I would prefer the HTML version to the be official URL. It is also what specref currently points to, so... https://www.specref.org/?q=openapi
It seems that I'm in the minority here -- I actually prefer to link directly into the markdown docs on GitHub -- but I can be persuaded to switch to the rendered HTML. My key concern there is how the HTML content is source-controlled. I think the "authoritative" reference must be source-controlled in some way.
We convinced Mike that HTML is cool :-) Consensus in the TDC meeting is to use these links https://spec.openapis.org/oas/v3.1.0 etc as the normative reference.
With the decision that HTML is the correct link destination, are more actions needed here?

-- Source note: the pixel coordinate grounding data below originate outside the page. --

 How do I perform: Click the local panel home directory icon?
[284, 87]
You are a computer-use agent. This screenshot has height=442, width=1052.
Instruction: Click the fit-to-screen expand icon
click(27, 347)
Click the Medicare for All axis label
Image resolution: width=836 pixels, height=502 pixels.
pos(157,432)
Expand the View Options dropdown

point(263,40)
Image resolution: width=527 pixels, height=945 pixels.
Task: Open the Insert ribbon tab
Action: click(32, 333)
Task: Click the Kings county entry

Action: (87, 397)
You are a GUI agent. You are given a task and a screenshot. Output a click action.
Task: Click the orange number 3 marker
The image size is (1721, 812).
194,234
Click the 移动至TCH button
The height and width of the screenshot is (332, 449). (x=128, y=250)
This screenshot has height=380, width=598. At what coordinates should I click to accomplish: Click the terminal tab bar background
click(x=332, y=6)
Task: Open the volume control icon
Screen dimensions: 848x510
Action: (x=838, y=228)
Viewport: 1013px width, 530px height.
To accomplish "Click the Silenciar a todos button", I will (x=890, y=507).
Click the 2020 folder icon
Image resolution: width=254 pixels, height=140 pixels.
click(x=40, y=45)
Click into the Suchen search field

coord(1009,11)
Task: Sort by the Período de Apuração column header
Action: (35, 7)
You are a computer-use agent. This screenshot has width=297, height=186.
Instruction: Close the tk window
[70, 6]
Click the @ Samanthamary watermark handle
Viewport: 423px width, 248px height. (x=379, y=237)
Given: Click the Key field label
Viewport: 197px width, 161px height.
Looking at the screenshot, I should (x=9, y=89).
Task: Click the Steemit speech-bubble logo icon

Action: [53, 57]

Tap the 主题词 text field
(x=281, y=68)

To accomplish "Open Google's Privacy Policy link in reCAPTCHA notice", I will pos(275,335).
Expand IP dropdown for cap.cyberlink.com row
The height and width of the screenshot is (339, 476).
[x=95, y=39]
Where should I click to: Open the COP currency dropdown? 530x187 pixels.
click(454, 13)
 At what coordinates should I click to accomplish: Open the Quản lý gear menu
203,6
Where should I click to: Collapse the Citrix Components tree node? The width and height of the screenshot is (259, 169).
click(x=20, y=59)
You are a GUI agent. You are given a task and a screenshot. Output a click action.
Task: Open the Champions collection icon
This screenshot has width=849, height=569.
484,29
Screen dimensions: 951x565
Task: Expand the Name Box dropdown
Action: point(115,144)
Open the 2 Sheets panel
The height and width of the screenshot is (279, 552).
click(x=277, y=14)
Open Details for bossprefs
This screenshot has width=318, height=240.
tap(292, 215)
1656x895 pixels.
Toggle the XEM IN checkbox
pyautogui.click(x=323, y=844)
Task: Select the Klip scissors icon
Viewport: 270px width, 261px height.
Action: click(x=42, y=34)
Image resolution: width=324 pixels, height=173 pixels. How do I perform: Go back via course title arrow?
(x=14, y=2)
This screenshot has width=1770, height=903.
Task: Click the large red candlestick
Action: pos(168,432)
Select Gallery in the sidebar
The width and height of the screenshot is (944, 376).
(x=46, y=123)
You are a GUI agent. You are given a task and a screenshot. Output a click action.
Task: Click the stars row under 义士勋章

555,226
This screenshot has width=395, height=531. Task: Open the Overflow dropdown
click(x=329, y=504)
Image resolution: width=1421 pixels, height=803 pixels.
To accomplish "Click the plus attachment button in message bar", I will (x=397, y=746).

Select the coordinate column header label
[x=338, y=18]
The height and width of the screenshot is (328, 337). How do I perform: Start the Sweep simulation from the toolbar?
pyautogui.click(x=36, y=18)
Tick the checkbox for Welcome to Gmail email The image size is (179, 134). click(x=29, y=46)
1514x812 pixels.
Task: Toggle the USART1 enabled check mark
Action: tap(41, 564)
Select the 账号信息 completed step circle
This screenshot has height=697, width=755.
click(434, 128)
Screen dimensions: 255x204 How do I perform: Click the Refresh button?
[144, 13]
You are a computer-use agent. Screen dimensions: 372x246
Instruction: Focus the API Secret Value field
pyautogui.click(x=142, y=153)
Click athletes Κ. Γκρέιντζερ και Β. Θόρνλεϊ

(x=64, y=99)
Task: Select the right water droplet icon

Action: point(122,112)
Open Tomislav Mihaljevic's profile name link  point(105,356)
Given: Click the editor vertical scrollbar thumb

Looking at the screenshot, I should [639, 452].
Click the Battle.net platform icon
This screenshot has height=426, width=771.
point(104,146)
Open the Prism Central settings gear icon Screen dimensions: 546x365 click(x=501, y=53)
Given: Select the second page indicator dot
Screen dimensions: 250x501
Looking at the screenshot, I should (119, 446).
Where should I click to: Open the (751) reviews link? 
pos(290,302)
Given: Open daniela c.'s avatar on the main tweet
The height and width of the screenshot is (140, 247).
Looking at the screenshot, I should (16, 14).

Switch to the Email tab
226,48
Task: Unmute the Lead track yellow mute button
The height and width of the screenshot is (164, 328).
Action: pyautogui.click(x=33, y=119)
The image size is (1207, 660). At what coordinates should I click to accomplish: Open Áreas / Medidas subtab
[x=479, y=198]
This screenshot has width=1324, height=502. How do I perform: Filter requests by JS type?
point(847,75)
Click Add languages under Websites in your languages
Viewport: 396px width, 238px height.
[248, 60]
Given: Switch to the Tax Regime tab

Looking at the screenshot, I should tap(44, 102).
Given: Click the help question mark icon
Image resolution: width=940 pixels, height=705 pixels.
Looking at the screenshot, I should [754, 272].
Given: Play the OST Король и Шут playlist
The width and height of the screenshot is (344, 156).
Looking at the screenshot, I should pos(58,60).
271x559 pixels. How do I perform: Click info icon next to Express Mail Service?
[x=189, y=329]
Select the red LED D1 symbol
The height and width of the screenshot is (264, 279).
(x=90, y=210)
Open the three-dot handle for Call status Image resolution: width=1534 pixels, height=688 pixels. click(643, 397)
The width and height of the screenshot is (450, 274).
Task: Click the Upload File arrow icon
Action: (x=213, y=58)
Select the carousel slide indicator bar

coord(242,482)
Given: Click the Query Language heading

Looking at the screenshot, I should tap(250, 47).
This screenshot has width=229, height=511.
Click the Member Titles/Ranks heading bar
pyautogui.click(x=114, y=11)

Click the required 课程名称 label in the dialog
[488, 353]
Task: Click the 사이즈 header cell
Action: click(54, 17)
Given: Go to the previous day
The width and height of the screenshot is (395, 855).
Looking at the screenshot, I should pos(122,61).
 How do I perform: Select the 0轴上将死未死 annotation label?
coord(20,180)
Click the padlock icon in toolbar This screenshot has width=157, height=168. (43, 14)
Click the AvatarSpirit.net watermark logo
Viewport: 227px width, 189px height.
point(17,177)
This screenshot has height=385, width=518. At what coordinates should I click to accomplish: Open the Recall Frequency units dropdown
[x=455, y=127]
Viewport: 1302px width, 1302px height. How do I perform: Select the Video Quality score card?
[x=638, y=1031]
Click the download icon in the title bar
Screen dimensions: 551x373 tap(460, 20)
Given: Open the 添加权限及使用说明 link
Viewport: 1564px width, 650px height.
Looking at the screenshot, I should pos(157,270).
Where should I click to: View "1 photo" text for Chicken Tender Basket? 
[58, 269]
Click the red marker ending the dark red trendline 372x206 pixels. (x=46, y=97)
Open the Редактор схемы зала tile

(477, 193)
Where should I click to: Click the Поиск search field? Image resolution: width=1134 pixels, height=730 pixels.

@lornajane we need to add links to the past specifications on the spec site (which anyone can do - needs a bit of thought to organize for multiple specs), and add links on the LF-maintained site to the page with all of the spec links (which @swaldron58 was going to do, IIRC).
just an opinion
i would expect to have the official version here https://spec.openapis.org/oas/latest.html but here we have only the latest
why because it's a URL fully under control , it can refer to github , it could have a better SCO than the github
it provides more flexibility as hidding the technical implementation (ie branch versionning vs main + folder )
Add links to the older versions to the spec pages (in GitHub pages)
The Specref database entries for OpenAPI point to https://www.openapis.org/.
We probably want to add versions 3.0.0 and 3.0.1 for completeness and cross-check the authors list of each version:
- https://github.com/tobie/specref/pull/807
@OAI/tsc please review this PR
@ralfhandl @lornajane I know I said I could fix the spec.openapis.org site but I keep getting bogged down in Jekyll/Liquid limitations - that is why I had semi-abandoned the branch I posted as a PR and then had to take down. I think I need to hand this off to someone else.
That's fine, we can pick it up between us
Here's a first attempt, listing all deployed spec versions on the landing page: https://ralfhandl.github.io/OpenAPI-Specification/.
This approach is dynamic and relies on available metadata:
- #4013
Alternatively we could go for a static approach as we don't add new specification versions that often.